[Records from a data collection]
* * *
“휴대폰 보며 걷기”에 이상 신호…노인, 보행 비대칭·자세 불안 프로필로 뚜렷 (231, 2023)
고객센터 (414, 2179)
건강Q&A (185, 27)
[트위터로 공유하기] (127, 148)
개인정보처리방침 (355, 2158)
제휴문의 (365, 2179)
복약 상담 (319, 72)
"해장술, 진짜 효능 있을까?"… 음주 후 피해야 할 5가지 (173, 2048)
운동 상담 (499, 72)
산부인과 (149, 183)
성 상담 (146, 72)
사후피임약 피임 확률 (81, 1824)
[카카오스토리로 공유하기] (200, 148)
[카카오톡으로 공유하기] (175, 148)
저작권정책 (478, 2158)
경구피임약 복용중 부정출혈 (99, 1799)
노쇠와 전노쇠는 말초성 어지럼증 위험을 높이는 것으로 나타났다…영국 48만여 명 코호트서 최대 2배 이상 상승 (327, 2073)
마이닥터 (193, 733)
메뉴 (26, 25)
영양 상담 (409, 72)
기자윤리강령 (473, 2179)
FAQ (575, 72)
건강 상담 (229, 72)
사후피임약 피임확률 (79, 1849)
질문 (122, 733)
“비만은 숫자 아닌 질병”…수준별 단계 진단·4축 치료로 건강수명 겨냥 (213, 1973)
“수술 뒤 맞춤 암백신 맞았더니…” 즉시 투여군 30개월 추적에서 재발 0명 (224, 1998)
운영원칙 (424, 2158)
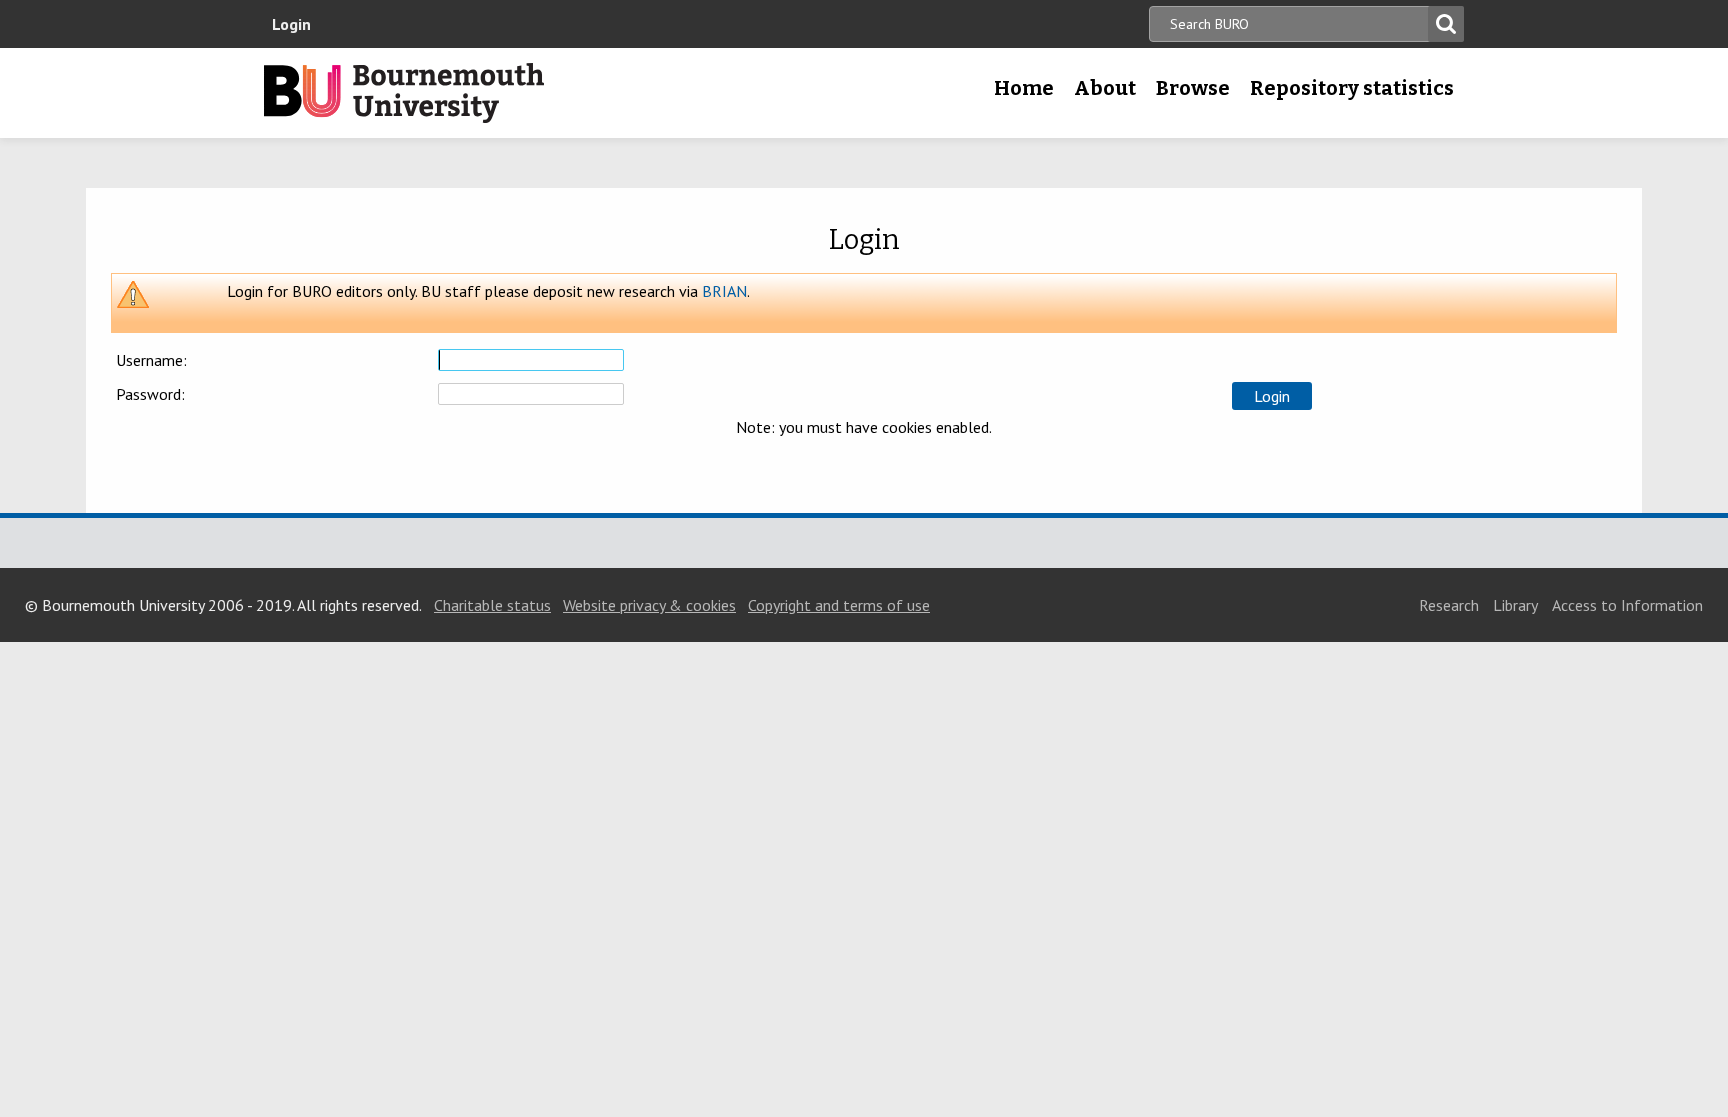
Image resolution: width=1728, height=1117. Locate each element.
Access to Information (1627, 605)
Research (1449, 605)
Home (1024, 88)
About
* * *
Each line from the top of the records above through the line containing "경구피임약 복용중 부정출혈 (99, 1799)" needs to be transcribed exactly, and no line after it.

“휴대폰 보며 걷기”에 이상 신호…노인, 보행 비대칭·자세 불안 프로필로 뚜렷 (231, 2023)
고객센터 (414, 2179)
건강Q&A (185, 27)
[트위터로 공유하기] (127, 148)
개인정보처리방침 (355, 2158)
제휴문의 (365, 2179)
복약 상담 (319, 72)
"해장술, 진짜 효능 있을까?"… 음주 후 피해야 할 5가지 (173, 2048)
운동 상담 (499, 72)
산부인과 (149, 183)
성 상담 (146, 72)
사후피임약 피임 확률 (81, 1824)
[카카오스토리로 공유하기] (200, 148)
[카카오톡으로 공유하기] (175, 148)
저작권정책 (478, 2158)
경구피임약 복용중 부정출혈 (99, 1799)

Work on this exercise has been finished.